Names are case sensitive.

Input

The only line contains string from lowercase and uppercase letters and "_" symbols of length, not more than 100 — the name of the problem.

Output

Print "YES", if problem is from this contest, and "NO" otherwise.

Examples

input

Alex_and_broken_contest

output

NO

input

NikitaAndString

output

YES

input

Danil_and_Olya

output

NO

给定一串字符串 ，出现了给定的五个名字中的一次就是YES，否则是NO。

#include <bits/stdc++.h>
using namespace std;
char str[110];
int main() {
    cin >> str;
    int ans = 0;
    for(int i = 0; str[i]; i ++) {
        if(str[i] == 'D') {
            if(str[i+1] == 'a' && str[i+2] == 'n' && str[i+3] == 'i' && str[i+4] == 'l') {
                ans ++;
                i+= 4;
            }
        }
        if(str[i] == 'O') {
            if(str[i+1] == 'l' && str[i+2] == 'y' && str[i+3] == 'a') {
                ans ++;
                i += 3;
            }
        }
        if(str[i] == 'S') {
            if(str[i+1] == 'l' &&str[i+2] == 'a' && str[i+3] == 'v' && str[i+4] == 'a') {
                ans ++;
                i += 4;
            }
        }
        if(str[i] == 'A') {
            if(str[i+1] == 'n' && str[i+2] == 'n') {
                ans ++;
                i += 2;
            }
        }
        if(str[i] == 'N') {
            if(str[i+1] == 'i' && str[i+2] == 'k' && str[i+3] == 'i' && str[i+4] == 't' && str[i+5] == 'a') {
                ans ++;
                i += 5;
            }
        }
    }
    if(ans == 1) printf("YES\n");
    else printf("NO\n");
    return 0;    
}

B. Nikita and string

time limit per test

2 seconds

memory limit per test

256 megabytes

input

standard input

output

standard output

One day Nikita found the string containing letters "a" and "b" only.
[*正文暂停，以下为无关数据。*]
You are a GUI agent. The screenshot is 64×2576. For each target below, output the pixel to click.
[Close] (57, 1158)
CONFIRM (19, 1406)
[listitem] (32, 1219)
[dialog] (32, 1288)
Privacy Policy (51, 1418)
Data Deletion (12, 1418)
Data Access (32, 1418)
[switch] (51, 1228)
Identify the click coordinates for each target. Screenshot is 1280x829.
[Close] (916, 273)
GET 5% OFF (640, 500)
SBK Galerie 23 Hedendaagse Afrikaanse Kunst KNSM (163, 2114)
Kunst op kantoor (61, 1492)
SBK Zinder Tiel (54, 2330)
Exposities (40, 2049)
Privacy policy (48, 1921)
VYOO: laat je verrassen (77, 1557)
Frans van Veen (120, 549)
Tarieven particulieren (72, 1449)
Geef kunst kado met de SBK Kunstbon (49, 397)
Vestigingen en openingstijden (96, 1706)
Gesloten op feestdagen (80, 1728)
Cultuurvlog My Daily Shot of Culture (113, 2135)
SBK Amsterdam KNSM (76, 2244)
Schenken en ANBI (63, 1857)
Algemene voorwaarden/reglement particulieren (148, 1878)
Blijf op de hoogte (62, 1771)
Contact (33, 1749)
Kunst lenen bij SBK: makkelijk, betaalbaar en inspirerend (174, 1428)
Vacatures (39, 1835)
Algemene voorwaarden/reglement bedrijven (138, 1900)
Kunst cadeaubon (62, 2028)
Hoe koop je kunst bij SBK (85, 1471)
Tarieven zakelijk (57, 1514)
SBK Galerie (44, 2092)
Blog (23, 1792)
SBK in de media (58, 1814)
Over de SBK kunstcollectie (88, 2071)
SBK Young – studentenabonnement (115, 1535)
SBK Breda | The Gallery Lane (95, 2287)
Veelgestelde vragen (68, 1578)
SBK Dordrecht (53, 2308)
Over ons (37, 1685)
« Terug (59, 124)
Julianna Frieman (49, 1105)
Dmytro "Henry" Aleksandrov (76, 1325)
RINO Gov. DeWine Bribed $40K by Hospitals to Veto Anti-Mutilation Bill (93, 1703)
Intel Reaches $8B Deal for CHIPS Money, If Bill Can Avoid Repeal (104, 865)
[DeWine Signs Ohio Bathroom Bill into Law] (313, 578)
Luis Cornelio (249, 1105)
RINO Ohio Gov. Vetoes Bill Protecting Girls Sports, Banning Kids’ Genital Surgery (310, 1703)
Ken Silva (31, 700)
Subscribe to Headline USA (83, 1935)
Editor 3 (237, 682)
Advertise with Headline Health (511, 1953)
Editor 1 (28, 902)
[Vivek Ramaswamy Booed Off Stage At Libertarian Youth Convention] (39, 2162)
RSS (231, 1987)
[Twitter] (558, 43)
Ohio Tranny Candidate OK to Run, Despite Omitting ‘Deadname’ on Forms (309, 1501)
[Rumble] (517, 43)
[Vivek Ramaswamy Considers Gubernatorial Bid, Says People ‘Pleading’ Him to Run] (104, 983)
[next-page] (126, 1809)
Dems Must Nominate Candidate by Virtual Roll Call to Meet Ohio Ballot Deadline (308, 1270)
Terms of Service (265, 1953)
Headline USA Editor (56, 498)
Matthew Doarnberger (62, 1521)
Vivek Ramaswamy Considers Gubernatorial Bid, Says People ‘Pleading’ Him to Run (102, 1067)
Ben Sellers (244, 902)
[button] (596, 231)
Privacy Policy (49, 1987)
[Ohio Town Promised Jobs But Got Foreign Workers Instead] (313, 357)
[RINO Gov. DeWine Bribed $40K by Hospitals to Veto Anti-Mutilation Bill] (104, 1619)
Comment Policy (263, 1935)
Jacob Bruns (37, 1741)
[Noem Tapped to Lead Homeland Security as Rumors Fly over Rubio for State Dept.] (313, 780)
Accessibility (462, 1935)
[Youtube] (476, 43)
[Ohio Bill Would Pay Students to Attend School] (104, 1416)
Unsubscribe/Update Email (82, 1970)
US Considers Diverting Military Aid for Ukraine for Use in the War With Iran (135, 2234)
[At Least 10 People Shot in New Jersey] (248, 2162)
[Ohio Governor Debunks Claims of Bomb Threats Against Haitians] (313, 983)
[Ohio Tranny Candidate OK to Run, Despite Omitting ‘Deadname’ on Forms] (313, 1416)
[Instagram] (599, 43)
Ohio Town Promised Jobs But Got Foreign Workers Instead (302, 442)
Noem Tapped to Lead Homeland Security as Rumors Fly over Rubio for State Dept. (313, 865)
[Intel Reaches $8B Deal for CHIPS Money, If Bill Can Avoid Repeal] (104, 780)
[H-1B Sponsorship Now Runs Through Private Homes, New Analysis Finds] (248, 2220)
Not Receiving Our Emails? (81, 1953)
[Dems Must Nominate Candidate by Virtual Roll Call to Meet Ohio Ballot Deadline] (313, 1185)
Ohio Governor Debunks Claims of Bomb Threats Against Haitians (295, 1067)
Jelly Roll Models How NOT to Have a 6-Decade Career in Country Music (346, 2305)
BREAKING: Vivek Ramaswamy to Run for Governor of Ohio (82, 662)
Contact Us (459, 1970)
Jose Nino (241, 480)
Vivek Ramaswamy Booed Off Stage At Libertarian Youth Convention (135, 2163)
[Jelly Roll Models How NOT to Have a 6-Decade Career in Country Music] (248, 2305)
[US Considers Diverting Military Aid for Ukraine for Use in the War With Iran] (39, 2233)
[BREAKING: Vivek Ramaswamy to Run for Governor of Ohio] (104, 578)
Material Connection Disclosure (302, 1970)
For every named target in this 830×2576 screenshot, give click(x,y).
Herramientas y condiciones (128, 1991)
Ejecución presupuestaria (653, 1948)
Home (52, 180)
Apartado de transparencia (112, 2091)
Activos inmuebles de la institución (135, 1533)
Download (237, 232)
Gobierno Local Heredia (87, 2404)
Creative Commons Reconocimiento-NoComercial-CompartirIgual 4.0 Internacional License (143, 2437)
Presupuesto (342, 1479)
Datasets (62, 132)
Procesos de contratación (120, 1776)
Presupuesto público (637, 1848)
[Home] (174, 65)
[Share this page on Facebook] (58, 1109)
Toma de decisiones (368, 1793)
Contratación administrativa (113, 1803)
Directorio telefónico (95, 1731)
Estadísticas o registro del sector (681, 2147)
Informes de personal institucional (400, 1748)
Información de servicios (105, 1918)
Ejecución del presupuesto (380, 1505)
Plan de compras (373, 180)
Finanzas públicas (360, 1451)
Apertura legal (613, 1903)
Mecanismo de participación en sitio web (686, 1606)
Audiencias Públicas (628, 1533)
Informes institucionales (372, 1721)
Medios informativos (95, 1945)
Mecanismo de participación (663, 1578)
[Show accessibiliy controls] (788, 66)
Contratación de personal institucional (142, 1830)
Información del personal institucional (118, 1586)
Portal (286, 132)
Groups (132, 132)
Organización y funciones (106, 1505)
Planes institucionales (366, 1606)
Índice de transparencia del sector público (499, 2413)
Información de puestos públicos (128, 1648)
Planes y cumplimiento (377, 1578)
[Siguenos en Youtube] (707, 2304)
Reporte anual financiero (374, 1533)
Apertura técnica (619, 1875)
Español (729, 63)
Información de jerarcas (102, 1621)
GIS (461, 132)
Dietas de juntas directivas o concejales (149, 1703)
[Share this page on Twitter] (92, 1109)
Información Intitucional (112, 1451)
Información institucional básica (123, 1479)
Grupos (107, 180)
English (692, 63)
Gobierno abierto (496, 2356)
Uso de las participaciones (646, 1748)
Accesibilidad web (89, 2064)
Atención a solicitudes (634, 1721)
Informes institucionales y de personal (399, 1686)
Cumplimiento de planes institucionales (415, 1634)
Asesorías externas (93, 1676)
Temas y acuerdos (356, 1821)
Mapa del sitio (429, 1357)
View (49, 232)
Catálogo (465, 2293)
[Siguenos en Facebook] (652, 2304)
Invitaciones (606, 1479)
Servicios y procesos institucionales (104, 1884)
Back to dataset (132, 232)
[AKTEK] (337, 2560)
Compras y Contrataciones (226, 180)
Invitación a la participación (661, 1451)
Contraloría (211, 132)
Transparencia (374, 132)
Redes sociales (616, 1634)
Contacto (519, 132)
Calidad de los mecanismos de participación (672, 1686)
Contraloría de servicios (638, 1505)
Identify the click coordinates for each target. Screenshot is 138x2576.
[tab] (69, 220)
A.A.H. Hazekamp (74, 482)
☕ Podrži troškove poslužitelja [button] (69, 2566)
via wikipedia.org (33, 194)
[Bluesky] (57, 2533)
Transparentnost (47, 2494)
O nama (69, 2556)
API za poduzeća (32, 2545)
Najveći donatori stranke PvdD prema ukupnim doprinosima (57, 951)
Nikita thinks that string is beautiful if it can be cut into 3 strings (possibly empty) without changing the order of the letters, where the 1-st and the 3-rd one contain only letters "a" and the 2-nd contains only letters "b".

Nikita wants to make the string beautiful by removing some (possibly none) of its characters, but without changing their order. What is the maximum length of the string he can get?

Input

The first line contains a non-empty string of length not greater than 5 000 containing only lowercase English letters "a" and "b".

Output

Print a single integer — the maximum possible size of beautiful string Nikita can get.

Examples

input

abba

output

4

input

bab

output

2

Note

It the first sample the string is already beautiful.

In the second sample he needs to delete one of "b" to make it beautiful.

看到网上一种思路，挺好的。

主要是分解成a   ab/ba   aba这三种

#include <bits/stdc++.h>
using namespace std;
const int N = 5010;
char str[N];
int dp[3][N];
int main() {
    cin >> str;
    int len = strlen(str);
    for(int i = 0; i < len; i ++) {
        dp[0][i+1] = dp[0][i] + (str[i] == 'a');
        dp[1][i+1] = max(dp[0][i], dp[1][i]) + (str[i] == 'b');
        dp[2][i+1] = max(max(dp[0][i],dp[1][i]),dp[2][i]) + (str[i] == 'a');
    }
    printf("%d\n",max(dp[0][len], max(dp[1][len],dp[2][len])));
    return 0;
}

C. Slava and tanks

time limit per test

2 seconds

memory limit per test

256 megabytes

input

standard input

output

standard output

Slava plays his favorite game "Peace Lightning". Now he is flying a bomber on a very specific map.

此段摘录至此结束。